Like every new year, this one has started without asking my permission, checking my readiness, or waiting for me to complete my do-list.
The words come as I walk along a hot Melbourne street with half of the family. It feels uneven. As the eldest emerges into adulthood and the youngest out of infancy, the two in the middle are on their own adventure, reconnecting with wider family overseas. Our never-tidy life, unpacked and repacked in moves large and small, planned and unplanned, is re-reconfiguring. It always feels strange, although this time it’s the most predictable. In all families eras pass quickly, but each one seems more decisive. As we move awkwardly through the new year crowds at Flinders street four words parachute into my mind.

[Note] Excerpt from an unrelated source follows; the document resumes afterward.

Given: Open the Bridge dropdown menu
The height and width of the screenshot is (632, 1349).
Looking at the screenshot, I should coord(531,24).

Listen. Notice. Appreciate. Enjoy.
I can stress with the best. Strain towards whatever I imagine passes for the ideal. I tend to imagine that I just have to flap really hard to fly, forgetting that part about being seated in heavenly places with Christ. So I immediately start trying to apply these four words to the family members I’m with. There are only two of them, how hard can it be. I try to listen to, notice, appreciate and enjoy them in a very deliberate and let me just say exhausting fashion. No surprise that I end the day on my last nerve. The following day I realise my mishtake.
You meant me to apply these words to You.

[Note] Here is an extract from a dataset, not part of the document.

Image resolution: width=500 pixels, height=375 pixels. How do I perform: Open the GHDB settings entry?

Listen to what You are saying. Notice what You are doing. Appreciate who You are. Enjoy You.
I no longer expect to know when You are saying new things to me. A quirky memory and shrinking attention span makes everything new. Whatever their vintage, these words land noiselessly from elsewhere, like raindrops on parched earth, come to refresh. Or commandos, come to do a stealth job on the enemy. Either way, they are not for punishment or correction. This is not a setting straight. This is a place setting. At a feast. In the presence of my enemies.
The performer in me is frustrated by this but also challenged to do the best listening, noticing, appreciating and enjoying that I can. But these words invite contemplation, not action. They assume Your sovereignty, Your activity and Your permission to engage not in doing, but in being. An invitation to receive who You are and give You the attention that is due to You not just in dutiful Bible study or prayer but in a delightful search for Your footprints, the traces You leave in the world You made and love and came to re-engage.